Outro tema abordado no discurso foi o das dificuldades que sentem os utentes dos transportes na Área Metropolitana do Porto, que pôde testemunhar dias antes em Santo Ovídio, "onde as pessoas esperam e desesperam por um autocarro". A nova rede Unir "veio causar o caos nas vidas de tanta gente" que não consegue chegar aos seus empregos, pois "foi lançada sem preparação e sem nenhuma das condições básicas de funcionamento garantida", criticou Marisa Matias.
Para a candidata bloquista pelo Porto, "é preciso garantir que existe uma entidade metropolitana de transportes que funcione, com recursos humanos qualificados" e que garanta a satisfação de utentes e trabalhadores, para que "não seja preciso fazer greves". Assim, "em vez de soluções que põem trabalhadores e utentes em conflito, precisamos de uma solução em que possam ganhar todos, tendo em conta que "os serviços públicos são essenciais e os transportes públicos são fundamentais na resposta às alterações climáticas".
Marisa Matias referiu ainda a apresentação da coligação de direita entre o PSD, o CDS e o PPM, que se realizou na semana passada no Porto. "Além da mercearia da distribuição de lugares, sabemos muito pouco ao que vêm", declarou a candidata do Bloco, ressalvando que a única proposta conhecida é um pacto de regime para a saúde, feita pelo ex-bastonário da Ordem dos Médicos que surgiu como "representante dos independentes" que apoiam a AD. "Na ideia de Miguel Guimarães, este pacto significaria ver Montenegro e Pedro Nuno Santos de mão dada a explicar às pessoas que estão à espera ao frio por uma consulta porque é que teriam de continuar à espera ao frio por uma consulta", resumiu Marisa Matias.
"O passado foi sempre a especialidade da direita, não é de estranhar esta aliança. Dizem ser da área não socialista, definem-se pela negativa porque não há nenhuma definição pela positiva que os possa unir. São os partidos do contra, que significa oposição. Está certo: é o seu lugar hoje e será o seu lugar amanhã", concluiu.
Ana Isabel Silva: "Não estamos condenados a ser governados pelo PS dos negócios ou pela direita do retrocesso social"
Outra candidata a intervir em Santo Tirso foi Ana Isabel Silva, que começou por destacar a forte presença de "mulheres com ideias fortes e compromissos claros" que ocupam três dos primeiros quatro lugares da lista do Bloco pelo Porto ás legislativas de 10 de março".

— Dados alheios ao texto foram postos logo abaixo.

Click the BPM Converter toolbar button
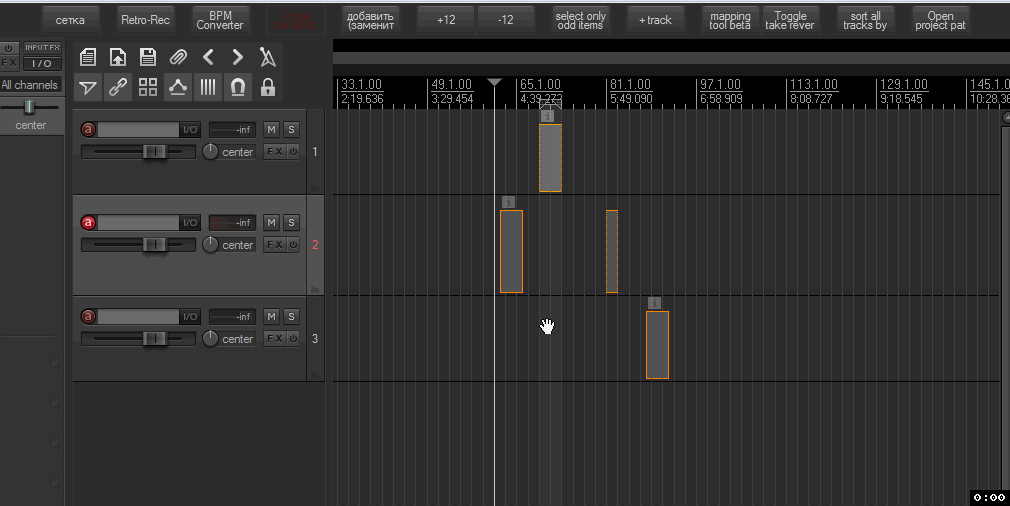This screenshot has height=506, width=1010. click(220, 20)
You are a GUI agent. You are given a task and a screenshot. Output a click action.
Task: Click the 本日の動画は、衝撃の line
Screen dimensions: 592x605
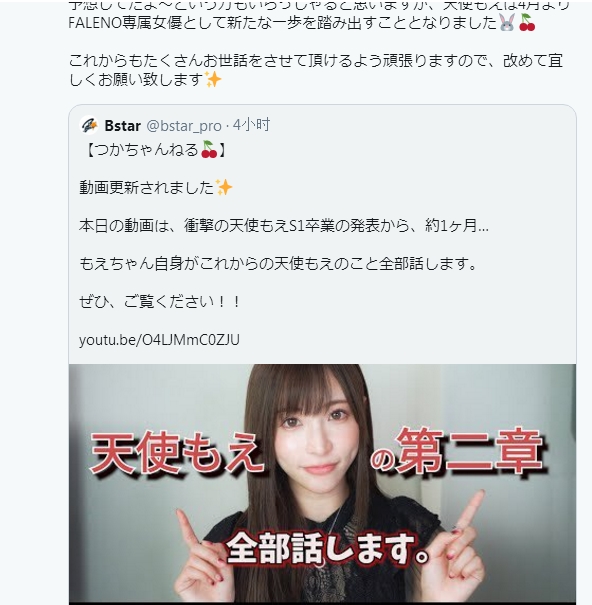(x=284, y=226)
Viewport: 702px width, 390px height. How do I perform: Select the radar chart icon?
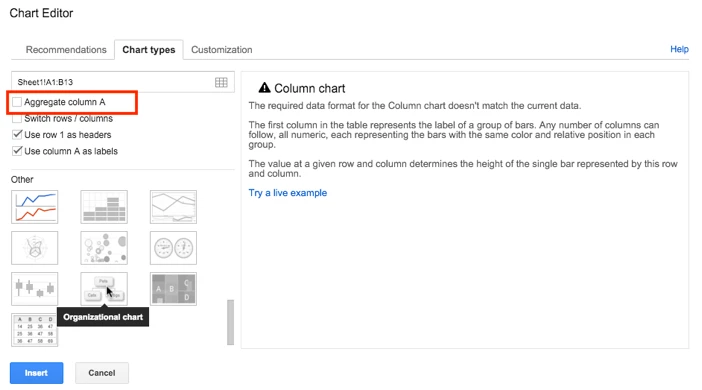pyautogui.click(x=34, y=248)
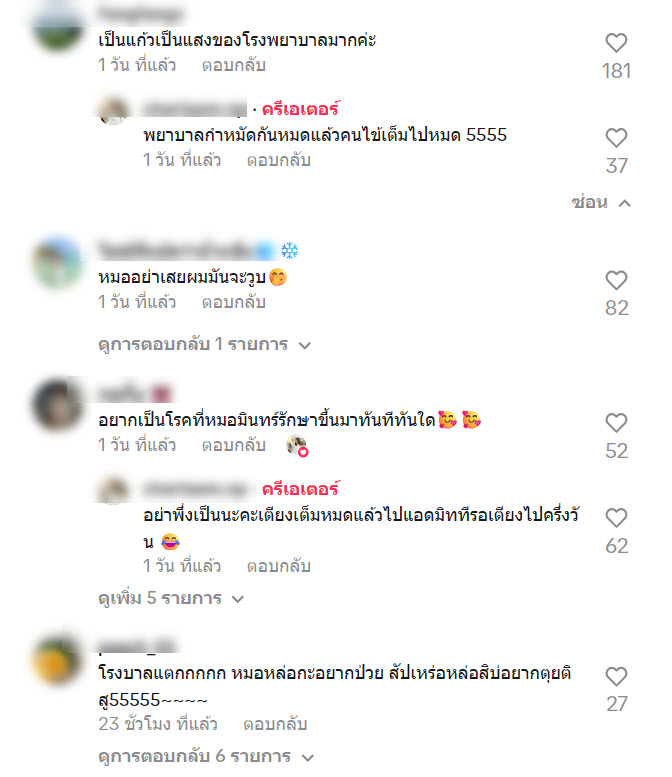Like the creator reply with 37 likes
The width and height of the screenshot is (672, 777).
coord(616,138)
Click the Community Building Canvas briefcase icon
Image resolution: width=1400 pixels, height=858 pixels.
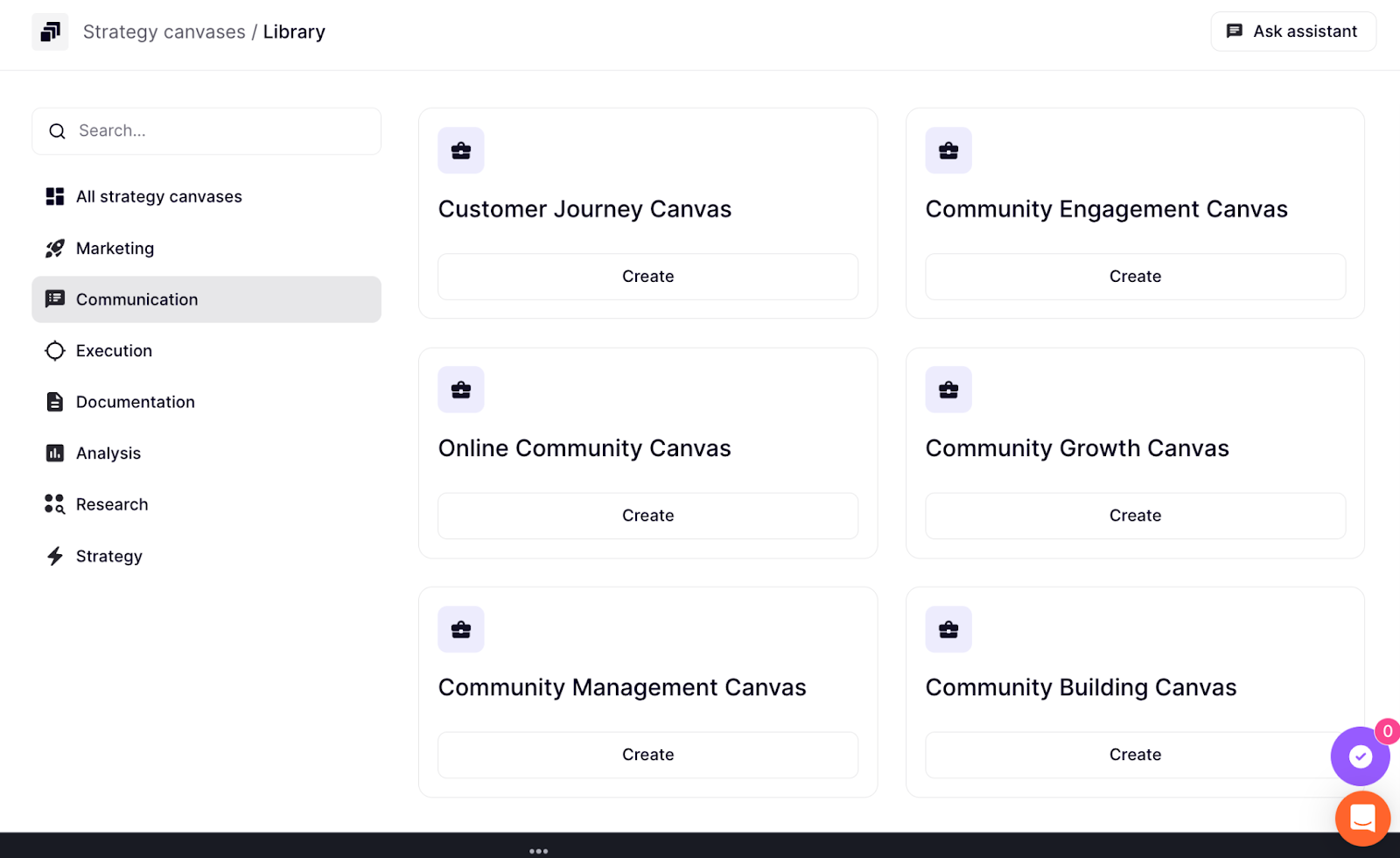click(948, 629)
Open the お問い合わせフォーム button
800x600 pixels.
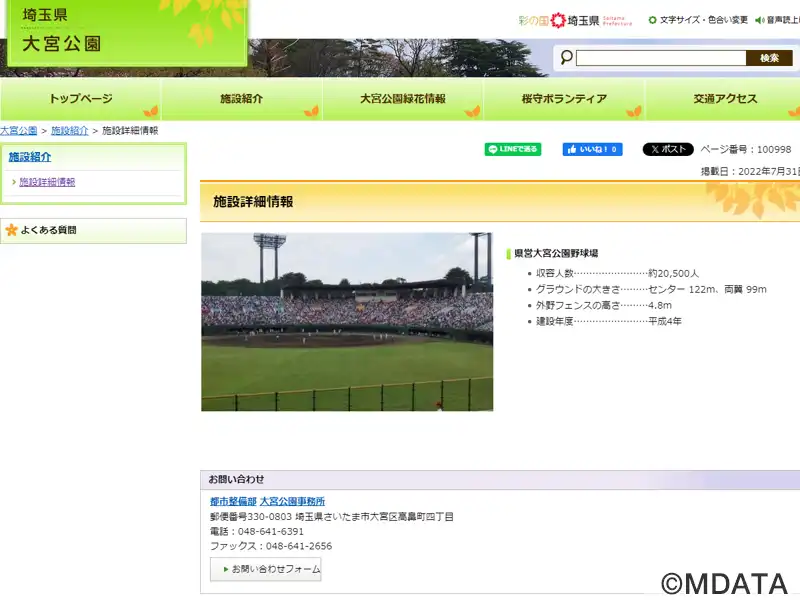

Ana Isabel Silva em Santo Tirso. Foto Esquerda.net
A investigadora em Neurociência que já liderou a candidatura do Bloco à autarquia tirsense falou do estado do SNS, a começar pelo que recentemente se passou no concelho, com a inauguração da nova ala de saúde mental do hospital de Santo Tirso. "Depois da inauguração, o edifício fechou e assim se irá manter nos próximos meses porque não tem os profissionais necessários", o que considera "um exemplo paradigmático de como a maioria absoluta do PS tem causado o caos no SNS". E criticou também a "cedência aos lóbis" com a "transferência precipitada" da vacinação para as farmácias, que teve como consequência o aumento dos casos graves de gripe e a escalada dos internamentos hospitalares.
Ana Isabel Silva falou também do que tem ouvido no contacto com a população nesta pré-campanha eleitoral, como na feira da Senhora da Hora, em Matosinhos, onde um reformado se queixava de ter lutado 30 anos para conseguir a sua casa, mas que a sua filha, enfermeira, "leva para casa 900 euros e esses 900 euros são a renda que tem de pagar". Face à crise da habitação no distrito, Ana Isabel Silva defendeu a proposta das rendas controladas, "como acontece em Berlim ou já acontece em Barcelona".
Afirmando que a maioria da população "está cansada" de não ver respostas aos seus problemas, a candidata bloquista assegurou que "não estamos condenados a ser governados pelo PS dos negócios ou pela direita do retrocesso social" e que o voto no Bloco é a alternativa que conta para mudar as políticas.